Example Prometheus alert rule for Flink watermark lag:
# prometheus.yml snippet
alert: WatermarkLagTooHigh
expr: flink_taskmanager_job_task_watermark_lag_seconds > 30
for: 5m
labels:
severity: warning
annotations:
summary: "Watermark lag > 30 s for job {{ $labels.job_name }}"
description: "The job is falling behind event time, which may cause late‑data drops."
Testing Late‑Data Scenarios
- Unit test with synthetic timestamps: Feed events out of order and assert that results match expected retractions.
- Integration test with Testcontainers: Deploy a mini Kafka + Flink stack, inject late events, and verify side‑output handling.
- Chaos testing: Randomly delay a subset of source partitions to simulate network latency spikes.
Best Practices for Designing Late‑Data Tolerant Pipelines
- Assign timestamps at the source. Use a reliable, monotonic field (e.g., ISO‑8601
event_time) rather than processing‑time metadata. - Start with a modest out‑of‑orderness bound (e.g., 30 s) and monitor late‑event rate before widening it.
- Leverage allowed lateness only when downstream consumers can handle updates (e.g., dashboards that refresh).
- Emit side outputs for truly late data and route them to a durable sink (e.g., Cloud Storage, BigQuery) for later batch reconciliation.
- Use idleness detection for sources that may pause (e.g., IoT devices) to prevent watermarks from stalling.

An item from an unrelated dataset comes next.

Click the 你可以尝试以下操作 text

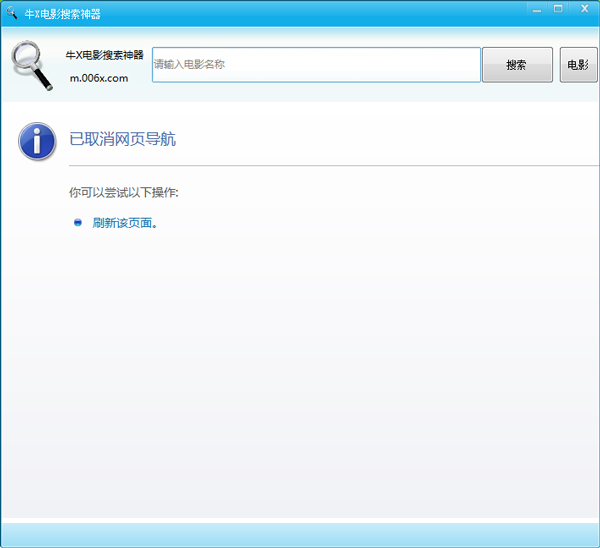[x=123, y=191]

- Keep window state bounded: combine tumbling windows with session gaps or eviction policies to prune old state.
- Document the lateness policy in your data contracts so downstream teams know the expected completeness guarantees.
Key Takeaways
- Watermarks are the engine’s way of saying “I’ve seen everything up to this event‑time.”
- Allowed lateness lets windows stay open after a watermark, emitting corrected results for moderately late events.
- Side outputs / dead‑letter queues capture events that arrive after the allowed lateness window, preserving them for batch reprocessing.
- Each major stream processor (Flink, Beam, Spark, Kafka Streams) exposes these concepts with slightly different APIs and defaults.
- Balancing latency against completeness requires careful choice of out‑of‑orderness bounds, allowed lateness, and monitoring of watermark lag.
- Implement robust monitoring, alerting, and testing to detect and respond to abnormal late‑data patterns before they corrupt analytics.